One example of an additional modulatory site(s) on the NMDAR that we can take therapeutic advantage of involves the action of nitric oxide (NO). We have shown that transfer of NO to thiol (−SH) groups on critical cysteine residues of the NMDAR (a reaction we and our colleagues have termed S-nitrosylation) decreases excessive receptor activity.^11,12,13 However, if administered systemically, NO can cause serious side effects, including severe hypotension (low blood pressure) by virtue of its ability to produce vasodilation, and may even be toxic by reacting with superoxide anion (O₂⁻) to form peroxynitrite (ONOO⁻). To avoid this problem, we can tether the NO group to an appropriate open-channel blocker in order to specifically target NO to the NMDAR nitrosylation sites. To date, such combinatorial drugs, linking the principles of open-channel block and S-nitrosylation of the NMDAR to provide two ‘volume controls,’ show great clinical potential.

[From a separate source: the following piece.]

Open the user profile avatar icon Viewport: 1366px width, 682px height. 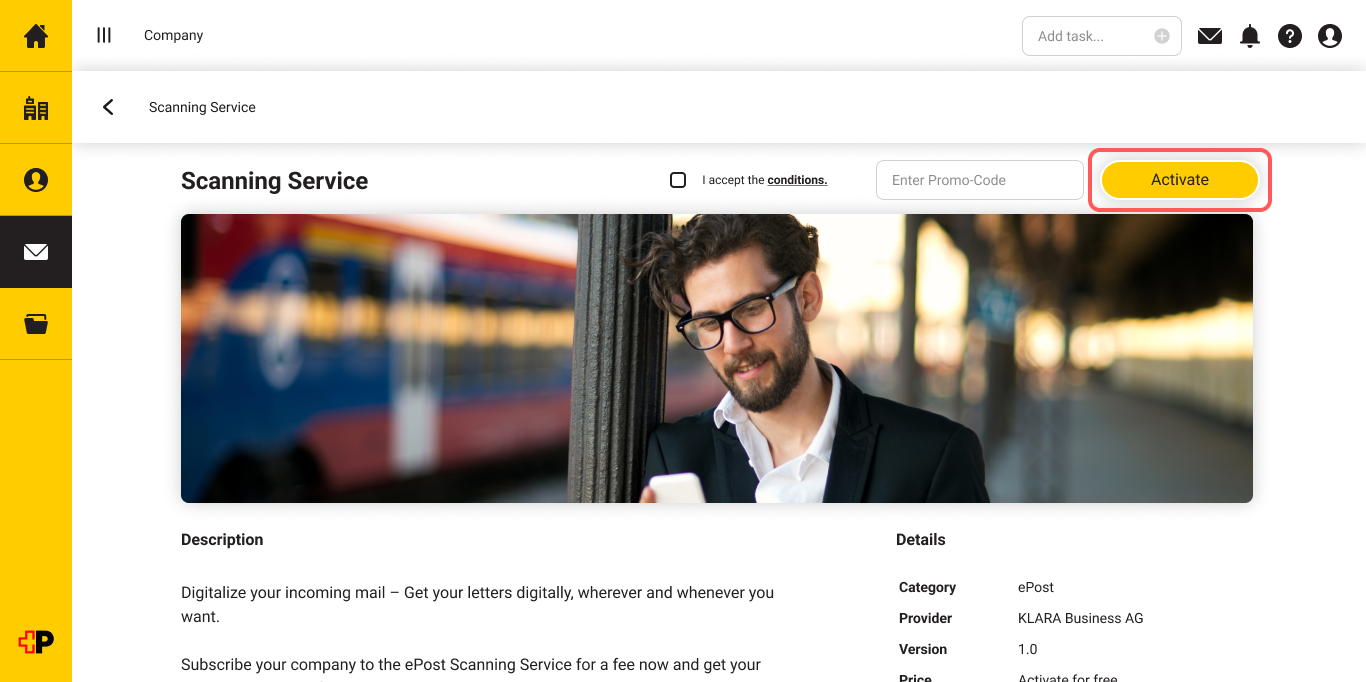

The Fourth Concept: Pathologically Activated Therapeutics (PAT Drugs)

In the fourth and final concept in drug discovery presented here, we propose that this newly recognized mode of action for drugs be designated ‘Pathologically Activated Therapeutics’ or PAT (a gentle tap). By virtue of their relatively gentle binding, PAT drugs work best under pathological conditions, while exerting minimal effects on normal brain activity. We believe that these simple concepts embody the future of clinically tolerated neuroprotective drug design. Interestingly, we were the first to show that the adamantane derivative, memantine, fulfills these mechanistic criteria.^6,7,8,9 We showed that memantine was not only neuroprotective; but also an open-channel, uncompetitive antagonist of the NMDAR-associated ion channel with a relatively fast ‘off-rate,’ thus avoiding accumulation in the channels. Moreover, we showed that memantine does not substantially affect normal synaptic activity but prevents excessive NMDAR activity. Unlike other NMDAR antagonists that are currently available, side effects are thus averted with memantine because neurotransmission is preserved. This discovery led to several advanced clinical trials run by our group and by a number of colleagues.^14,15 As a result, the European Union approved memantine for the treatment of Alzheimer's disease last year. Recently, memantine also passed two US phase III clinical trials for moderate-to-severe Alzheimer's disease and was voted unanimous approval by an FDA Advisory Panel, thus representing the first neuroprotective drug to gain acceptance in the USA. Additional clinical studies of memantine for other forms of dementia, depression, and glaucoma are currently underway, and more effective second-generation drugs are sure to follow. In summary, basic science discoveries can lead to neuroprotective drugs in the clinic. However, a detailed understanding of the mechanism of neuronal cell injury and drug action is critical for this process to be successful.